Dimentica l’afflizione, cogli l’attimo che ti è concesso di vivere, poiché la morte è di gran lunga peggiore dello stato di cui ti lamenti! I morti non vedono il sole e, anche quando costruiscono belle piramidi, nessuno si ricorda di loro. La capacità di pensare in modo profondo, per cui l’uomo si eleva sugli altri animali, è anche ciò che lo fa sprofondare nel buio della disperazione.

Ma la disperazione è un sentimento antisociale. Non solo perché isola l’individuo dal gruppo, ma anche e soprattutto perché minaccia le basi stesse della civiltà umana: «Quale utilità ricava l’uomo da tutto l’affanno per cui fatica sotto il sole?», recita l’Ecclesiaste. Se tutto è vano, allora perché innalzare templi agli dèi? perché inseguire gloria e onori? perché accumulare ricchezze? perché generare figli o impregnare il suolo del sangue di un nemico lontano? La società non può tollerare che il singolo si abbandoni a questi pensieri. In qualche modo si deve difendere. Ecco allora entrare in scena la religione, con tutto il suo chiasso di fanfare. Il suo ufficio è quello di mozzare le ali al pensiero, in modo tale che l’uomo se ne stia felicemente appollaiato sul trespolo delle proprie illusioni.
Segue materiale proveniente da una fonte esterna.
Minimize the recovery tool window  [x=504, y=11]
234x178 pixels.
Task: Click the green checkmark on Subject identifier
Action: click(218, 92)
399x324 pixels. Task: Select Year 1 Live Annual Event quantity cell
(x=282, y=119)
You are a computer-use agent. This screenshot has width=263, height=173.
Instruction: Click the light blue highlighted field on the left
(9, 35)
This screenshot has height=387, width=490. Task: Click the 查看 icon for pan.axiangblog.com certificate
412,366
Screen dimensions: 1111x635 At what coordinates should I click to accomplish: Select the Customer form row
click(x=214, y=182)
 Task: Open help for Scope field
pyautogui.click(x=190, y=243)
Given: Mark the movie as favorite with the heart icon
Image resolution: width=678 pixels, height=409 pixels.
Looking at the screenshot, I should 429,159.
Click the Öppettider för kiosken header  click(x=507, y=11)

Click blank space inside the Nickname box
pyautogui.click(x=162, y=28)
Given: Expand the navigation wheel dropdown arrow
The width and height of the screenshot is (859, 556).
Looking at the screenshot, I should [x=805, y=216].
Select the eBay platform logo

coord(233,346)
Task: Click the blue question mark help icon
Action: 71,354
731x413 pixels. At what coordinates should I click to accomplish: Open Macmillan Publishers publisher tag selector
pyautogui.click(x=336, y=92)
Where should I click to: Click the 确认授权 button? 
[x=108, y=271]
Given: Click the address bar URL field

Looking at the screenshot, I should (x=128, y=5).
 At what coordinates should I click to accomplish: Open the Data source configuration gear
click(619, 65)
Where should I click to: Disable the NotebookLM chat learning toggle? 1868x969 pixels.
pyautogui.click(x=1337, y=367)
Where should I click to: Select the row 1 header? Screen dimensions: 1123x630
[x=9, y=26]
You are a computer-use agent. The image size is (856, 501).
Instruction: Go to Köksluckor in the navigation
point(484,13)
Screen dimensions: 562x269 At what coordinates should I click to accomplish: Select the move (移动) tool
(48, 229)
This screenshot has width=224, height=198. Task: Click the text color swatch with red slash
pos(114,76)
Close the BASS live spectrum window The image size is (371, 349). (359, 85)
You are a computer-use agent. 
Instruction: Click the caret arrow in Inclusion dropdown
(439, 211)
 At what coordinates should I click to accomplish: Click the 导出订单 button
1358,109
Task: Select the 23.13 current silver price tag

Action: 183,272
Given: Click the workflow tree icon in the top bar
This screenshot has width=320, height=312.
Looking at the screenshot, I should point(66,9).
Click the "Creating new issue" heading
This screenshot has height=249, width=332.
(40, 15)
Ma questa opera di contenimento non può essere il lavoro di un singolo uomo. Essa richiede la costituzione di una casta di sacerdoti che abbia il potere di imporre e diffondere la fede nei miti. Non sorprende allora scoprire che, proprio in Mesopotamia, all’inizio il potere temporale fosse sotto il controllo diretto della casta sacerdotale. E anche quando il governo passerà nelle mani di un laico, e cioè di un sovrano-guerriero, il controllo dei sacerdoti sull’ideologia dominante resterà capillare. Nessun guerriero poteva governare le terre di Sumer senza l’appoggio del clero; e non solo in Mesopotamia, ma anche in Egitto, in Anatolia, in Iran. E anche in Grecia, dove troviamo la figura dell’anax, il re-guerriero, che dispone di un potere pressoché illimitato, che esercita nel segreto del suo palazzo. In quanto è appoggiato da una potente casta sacerdotale, l’anax è anche espressione del potere spirituale: uomo tra gli dèi e dio tra gli uomini, egli officia i riti e presiede la celebrazione delle festività religiose.

Ovunque, nel mondo arcaico, sacerdoti e guerrieri stabiliscono dunque una sorta di patto: i sacerdoti legittimano il potere temporale dei guerrieri facendo discendere la regalità direttamente dal cielo (e cioè dagli dèi); i re, in cambio, legittimano il potere spirituale dei sacerdoti implementando la religione nell’apparato statale. Da questo momento la religione diventa un affare di Stato e lo Stato diventa un espressione della religione. Il sovrano, uomo e dio al tempo stesso, è l’anello di congiunzione fra questi due mondi.